March 11, 2011

The Problem of Libya is Europe's Problem

After the American Century

There are daily calls for the United States to do something dramatic to tip the balance in Libya. The clamor comes from many places, from Republicans like John McCain to some European politicians to the Libyan rebels themselves, who have asked for a "No Fly" zone. Once again, the United States is being asked to serve as the world's policeman, even though it is still not extricated from that role in Iraq or Afghanistan. And in case no one remembers, the US has a gigantic budget deficit. It actually cannot afford to do much policing right now, because the Republicans have lowered taxes to the point that the budget is deeply in the red.

Far fewer people call for the EU to do something, perhaps because the EU has never managed to create a common, visible, and enforceable foreign policy. Since Libya is literally on the doorstep, almost as much as Kosovo, one might think the Europeans had learned something from its inaction in that earlier crisis. Apparently not.
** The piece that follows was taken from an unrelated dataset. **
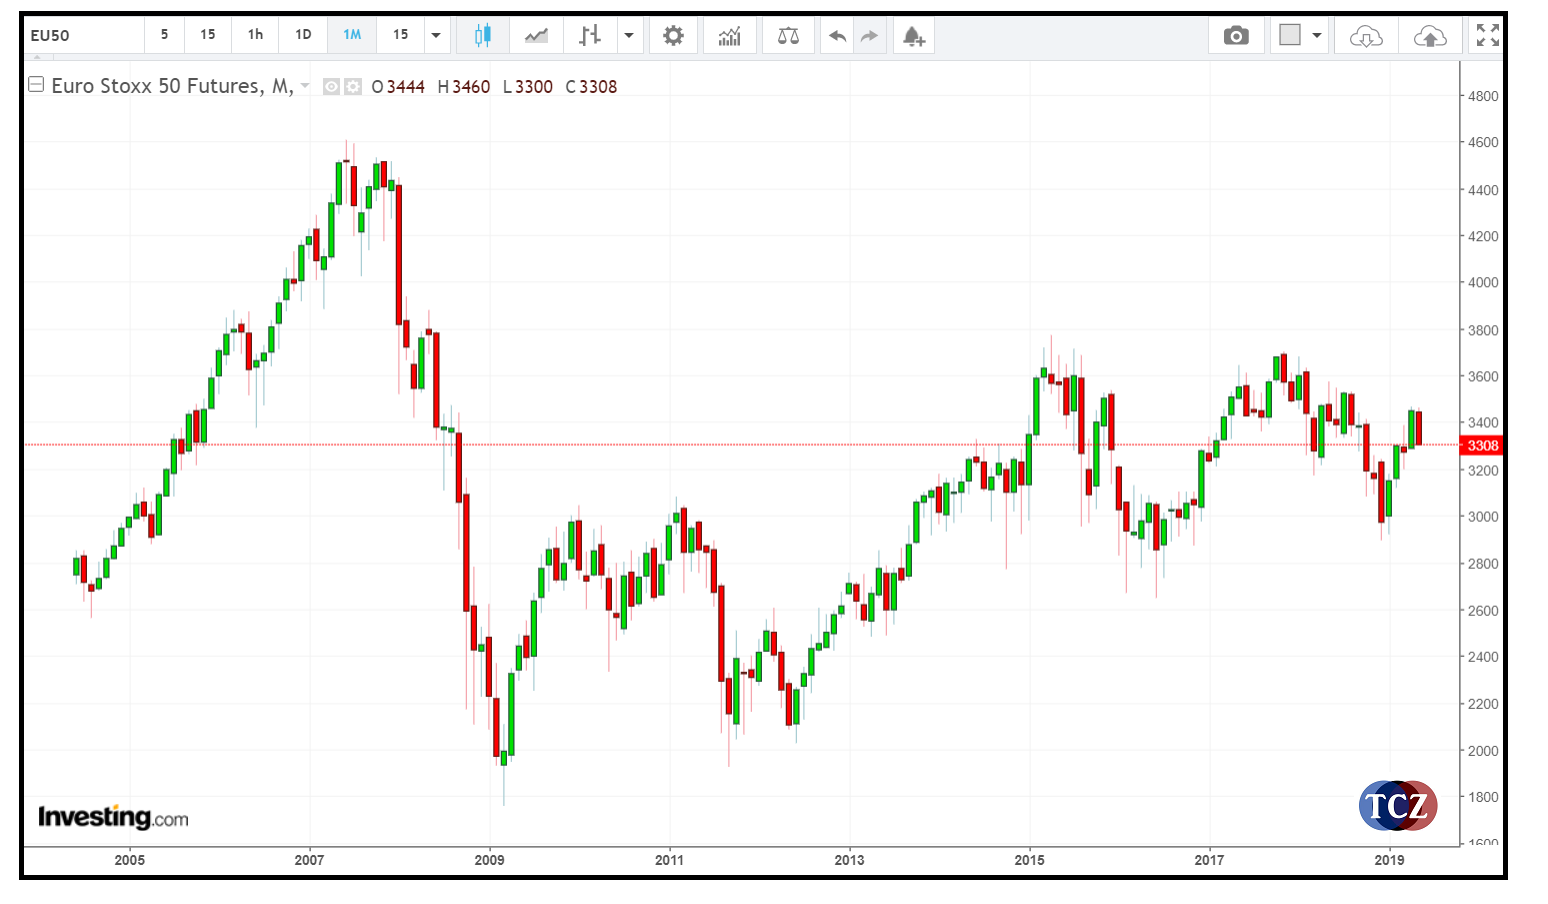Undo the last chart action

838,36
This would seem to leave NATO as the most plausible actor, if anyone is going to do anything. But NATO apparently is going to wait to see if the UN gives it permission to do anything. Meanwhile, the Libyan dictator is crushing the rebels, relying in part on mercenaries. He is bombing civilians and committing crimes against humanity (as he has been doing for 42 years, actually.) 

It was so much easier in the case of Egypt or Tunisia, where the local population was able to throw off their dictators with little bloodshed. But the problem with Libya (and also with Iran) is that the government is quite willing to imprison, torture, and slaughter its own people in order to remain in power. Europeans need to stand up and represent something in the world. There are many things that can be done short of military action. These include breaking diplomatic relations, freezing Libyan assets in European banks, blockading Libyan ports, stopping all flights to and from Libya except those helping foreign workers to escape, refusing to buy Libyan oil until the present government abdicates, and so on.
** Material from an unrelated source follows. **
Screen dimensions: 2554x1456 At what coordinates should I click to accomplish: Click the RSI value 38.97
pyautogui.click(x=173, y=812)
So far, however, the EU is acting not like a single power but like a herd of cats, all going off in different directions. This sort of thing was supposed to end with the Treaty of Lisbon, but the crisis in Libya has exposed the EU's lack of central authority and its inability to respond effectively to events on its own doorstep. This should not be a problem for the United States at all. The EU has all the resources and military might necessary to deal with Libya. Perhaps it will pull itself together and do something before it is too late.
27 Oct. 2011:  I am pleased that Europe did rise to the challenge, and used NATO to back the democratic forces that threw out the Libyan dictator. Next, can Europe also help Libya to a lasting peace?